On August 23, 2017 a divided Second Circuit (2-1) upheld Martoma’s conviction based upon the Supreme Court’s decision this past December in Salman v. United States, which effectively overruled a prior Second Circuit decision, United States v. Newman. In Newman, (which was central to Martoma’s argument on appeal), the Second Circuit held that the SEC must illustrate “a meaningfully close personal relationship that generates an exchange that is objective, consequential, and represents at least a potential gain of a pecuniary or similarly valuable nature” (known as the personal benefit test). In Newman, because there was no close relationship between the tippees and tippers, the parties could not be found liable for insider trading.
However, in Salman v. United States, the Supreme Court found two brothers, with an obviously close relationship, liable for insider trading. The Court found that a gift of non-public material information to a relative or friend satisfies the personal benefit test of Newman. Judge Robert A. Katzmann explained in the majority opinion of Martoma that “Salman fundamentally altered the analysis underlying Newman’s ‘meaningfully close personal relationship’ requirement such that the ‘meaningfully close personal relationship’ requirement is no longer good law.”

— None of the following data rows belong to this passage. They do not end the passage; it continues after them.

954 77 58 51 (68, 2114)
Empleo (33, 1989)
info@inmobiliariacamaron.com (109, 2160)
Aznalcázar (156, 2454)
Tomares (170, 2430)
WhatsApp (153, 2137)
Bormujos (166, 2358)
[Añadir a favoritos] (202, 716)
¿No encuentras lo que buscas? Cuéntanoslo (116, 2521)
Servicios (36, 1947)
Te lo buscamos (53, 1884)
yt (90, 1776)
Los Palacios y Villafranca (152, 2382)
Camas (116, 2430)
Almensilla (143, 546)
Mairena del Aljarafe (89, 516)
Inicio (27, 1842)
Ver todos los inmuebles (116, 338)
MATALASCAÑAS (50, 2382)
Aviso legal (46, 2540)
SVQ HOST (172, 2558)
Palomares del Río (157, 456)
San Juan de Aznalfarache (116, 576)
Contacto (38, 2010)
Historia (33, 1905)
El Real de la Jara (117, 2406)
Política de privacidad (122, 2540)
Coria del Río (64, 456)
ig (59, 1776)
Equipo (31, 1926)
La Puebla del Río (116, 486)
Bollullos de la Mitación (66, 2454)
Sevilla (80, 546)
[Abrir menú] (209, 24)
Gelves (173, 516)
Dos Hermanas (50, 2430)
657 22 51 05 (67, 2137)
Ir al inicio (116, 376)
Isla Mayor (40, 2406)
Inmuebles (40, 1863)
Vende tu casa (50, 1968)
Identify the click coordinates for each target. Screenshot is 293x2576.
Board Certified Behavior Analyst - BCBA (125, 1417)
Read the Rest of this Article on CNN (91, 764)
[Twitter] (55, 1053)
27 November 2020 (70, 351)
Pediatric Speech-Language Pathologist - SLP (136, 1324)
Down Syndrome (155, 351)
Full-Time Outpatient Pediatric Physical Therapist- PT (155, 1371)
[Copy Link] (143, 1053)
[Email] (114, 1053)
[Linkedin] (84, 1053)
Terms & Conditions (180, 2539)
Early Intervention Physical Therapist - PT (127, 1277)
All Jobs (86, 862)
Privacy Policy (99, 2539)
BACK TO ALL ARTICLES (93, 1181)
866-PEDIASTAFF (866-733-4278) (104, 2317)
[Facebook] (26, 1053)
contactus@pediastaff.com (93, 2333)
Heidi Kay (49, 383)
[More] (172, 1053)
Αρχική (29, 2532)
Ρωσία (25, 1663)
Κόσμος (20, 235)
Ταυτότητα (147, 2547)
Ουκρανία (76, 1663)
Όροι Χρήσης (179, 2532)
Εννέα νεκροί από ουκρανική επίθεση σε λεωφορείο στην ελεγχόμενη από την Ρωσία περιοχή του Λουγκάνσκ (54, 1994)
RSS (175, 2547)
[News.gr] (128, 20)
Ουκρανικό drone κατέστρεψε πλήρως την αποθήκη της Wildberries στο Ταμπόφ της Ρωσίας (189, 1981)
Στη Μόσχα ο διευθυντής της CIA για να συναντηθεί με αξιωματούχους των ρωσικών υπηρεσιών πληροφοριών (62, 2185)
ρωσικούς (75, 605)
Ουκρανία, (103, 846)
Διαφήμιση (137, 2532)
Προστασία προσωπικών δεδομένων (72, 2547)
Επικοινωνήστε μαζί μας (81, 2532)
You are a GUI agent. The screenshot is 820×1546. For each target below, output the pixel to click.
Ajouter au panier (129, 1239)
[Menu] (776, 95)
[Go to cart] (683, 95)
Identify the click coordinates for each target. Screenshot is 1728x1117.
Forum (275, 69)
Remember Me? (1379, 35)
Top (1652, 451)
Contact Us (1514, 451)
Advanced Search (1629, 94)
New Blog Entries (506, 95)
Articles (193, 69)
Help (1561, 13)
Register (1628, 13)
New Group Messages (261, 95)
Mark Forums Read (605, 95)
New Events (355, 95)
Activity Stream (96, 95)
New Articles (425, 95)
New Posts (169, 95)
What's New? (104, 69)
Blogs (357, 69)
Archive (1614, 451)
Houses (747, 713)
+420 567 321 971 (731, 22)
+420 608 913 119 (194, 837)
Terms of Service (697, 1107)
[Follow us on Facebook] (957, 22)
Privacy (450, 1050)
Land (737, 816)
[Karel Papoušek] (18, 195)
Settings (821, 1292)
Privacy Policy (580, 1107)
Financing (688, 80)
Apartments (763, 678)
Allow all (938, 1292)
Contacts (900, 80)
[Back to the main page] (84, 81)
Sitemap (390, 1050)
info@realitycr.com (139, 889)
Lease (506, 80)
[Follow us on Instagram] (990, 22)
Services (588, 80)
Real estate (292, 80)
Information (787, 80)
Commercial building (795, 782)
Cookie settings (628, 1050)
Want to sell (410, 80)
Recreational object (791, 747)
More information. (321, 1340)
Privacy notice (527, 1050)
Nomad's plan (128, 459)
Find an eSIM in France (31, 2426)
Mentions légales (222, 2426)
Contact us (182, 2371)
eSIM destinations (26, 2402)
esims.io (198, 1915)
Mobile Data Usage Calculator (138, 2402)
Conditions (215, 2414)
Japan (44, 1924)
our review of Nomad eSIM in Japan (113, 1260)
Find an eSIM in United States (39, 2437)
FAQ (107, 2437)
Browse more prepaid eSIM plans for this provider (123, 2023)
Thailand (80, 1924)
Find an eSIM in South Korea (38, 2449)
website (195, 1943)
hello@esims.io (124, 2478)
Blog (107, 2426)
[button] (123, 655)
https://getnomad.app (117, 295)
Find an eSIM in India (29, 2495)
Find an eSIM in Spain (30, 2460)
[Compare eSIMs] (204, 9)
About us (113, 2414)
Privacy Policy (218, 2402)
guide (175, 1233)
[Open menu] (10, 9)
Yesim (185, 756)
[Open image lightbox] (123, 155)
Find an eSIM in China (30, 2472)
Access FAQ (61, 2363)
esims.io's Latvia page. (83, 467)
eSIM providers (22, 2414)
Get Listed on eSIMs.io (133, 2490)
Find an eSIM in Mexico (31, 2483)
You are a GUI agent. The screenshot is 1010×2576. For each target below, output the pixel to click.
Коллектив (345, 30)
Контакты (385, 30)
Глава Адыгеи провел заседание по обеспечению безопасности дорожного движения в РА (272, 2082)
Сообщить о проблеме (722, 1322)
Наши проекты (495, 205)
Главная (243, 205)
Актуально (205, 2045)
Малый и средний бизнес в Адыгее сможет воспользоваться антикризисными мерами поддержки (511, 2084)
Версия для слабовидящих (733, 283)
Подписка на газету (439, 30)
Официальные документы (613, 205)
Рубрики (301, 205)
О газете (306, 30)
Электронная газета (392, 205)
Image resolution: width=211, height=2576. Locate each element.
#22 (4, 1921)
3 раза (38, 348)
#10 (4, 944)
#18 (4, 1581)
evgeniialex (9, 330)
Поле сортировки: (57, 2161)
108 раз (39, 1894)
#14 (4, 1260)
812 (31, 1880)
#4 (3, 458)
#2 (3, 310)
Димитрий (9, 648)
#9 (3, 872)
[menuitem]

In dissent, Judge Rosemary S. Pooler argued that this decision, affirming Salman, “radically alters insider-trading law for the worse”. The impact of this decision will expand the scope of how liability under insider trading is interpreted. Without the requirement of a close personal relationship between the tippee and tipper or a personal benefit, the U.S. Attorney’s Office for the Southern District of New York will have a longer leash to bring claims against individuals who even share information without an intention to receive a personal benefit. However, the parameters of insider trading have frequently fluctuated since the 1980s. As such, the Second Circuit may go back to the Newman test in the future, especially if this opens the floodgates of insider trading litigation.